Syria's air force killed at least 18 people Wednesday, including 10 children, in the latest strike on the battered city of Aleppo, as civilians continue to bear the brunt of the civil war.
The air strikes came a day after at least 100 people, including some 80 civilians, died in a twin car bomb attack on a pro-regime area of Homs claimed by the Al-Qaeda affiliated Al-Nusra Front.
Despite the war, the regime of Bashar al-Assad is preparing for a presidential election slammed as a farce by the opposition and by the United States as a "parody of democracy".
In Aleppo, Syria's second city, twin air strikes hit a school in the rebel-held Ansari neighbourhood Wednesday, the Syrian Observatory for Human Rights said.

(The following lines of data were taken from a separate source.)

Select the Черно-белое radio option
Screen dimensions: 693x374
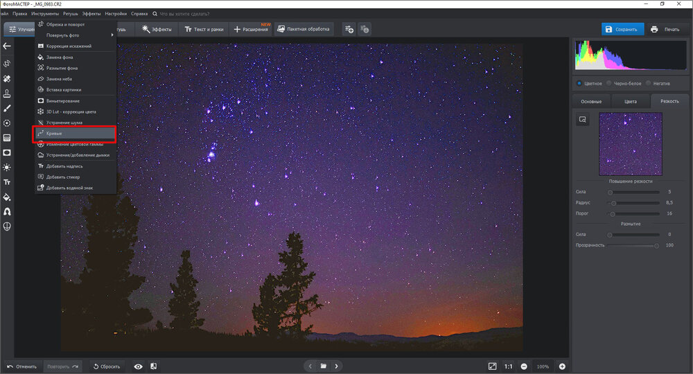[x=609, y=83]
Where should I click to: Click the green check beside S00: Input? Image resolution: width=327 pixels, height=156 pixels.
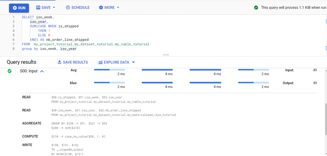pos(10,71)
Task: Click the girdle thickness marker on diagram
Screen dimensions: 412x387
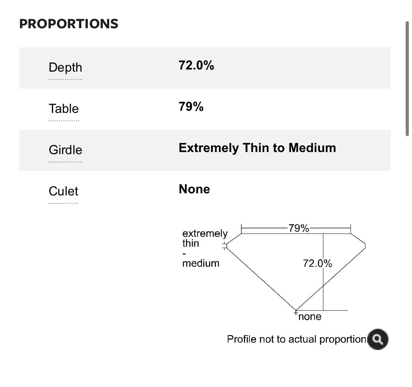Action: click(x=224, y=246)
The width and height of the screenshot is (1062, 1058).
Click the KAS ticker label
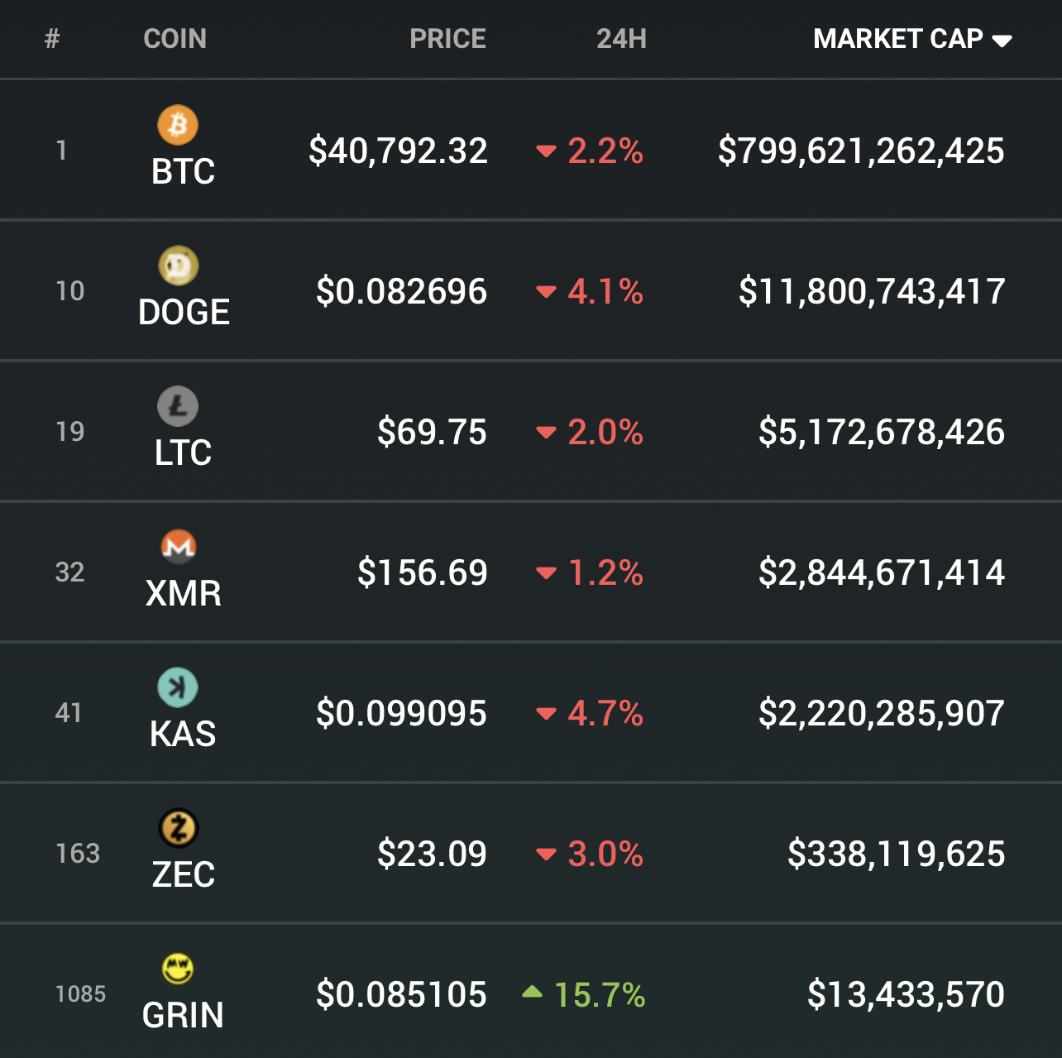click(x=183, y=735)
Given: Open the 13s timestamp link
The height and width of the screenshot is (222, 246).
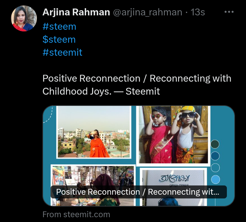Looking at the screenshot, I should coord(198,12).
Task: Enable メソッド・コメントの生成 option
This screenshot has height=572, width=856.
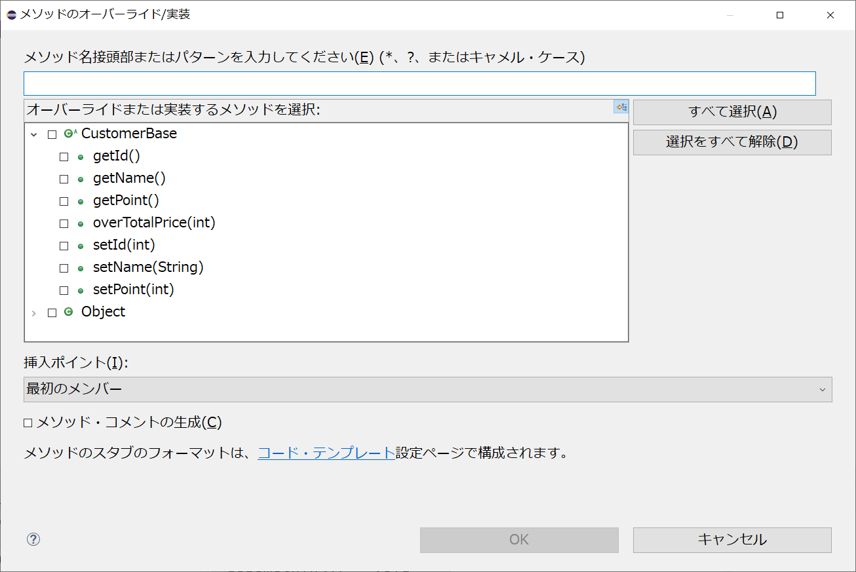Action: [28, 423]
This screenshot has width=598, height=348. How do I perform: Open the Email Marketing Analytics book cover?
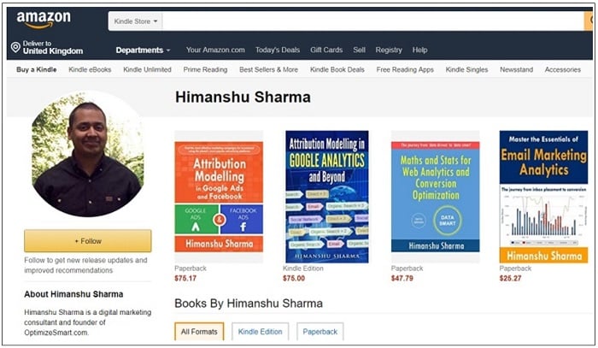543,197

Amateur video distributed by activists showed rows of bodies of children, some of them bloodied, wrapped in grey body bags on the ground.
Aleppo-based citizen journalist Mohammed al-Khatieb told AFP by Internet that the children were "holding a drawing exhibition when two air strikes, 10 minutes apart, struck the school."
Rebel-held areas of Aleppo have come under massive assault from the air since mid-December.
The government's use of barrel bombs -- unguided munitions usually dropped from altitude to avoid ground fire -- has come in for particular criticism from human rights watchdogs because of their indiscriminate toll on civilians.
Al-Nusra Front said it carried out the attack against Homs' Abbasiyeh neighbourhood, mainly inhabited by members of Assad's Alawite minority community.
"God allowed the Al-Nusra Front's fighters to achieve a feat despite draconian security measures. It is so that they (residents of pro-regime areas) taste the hell that our brothers have tasted," a statement said.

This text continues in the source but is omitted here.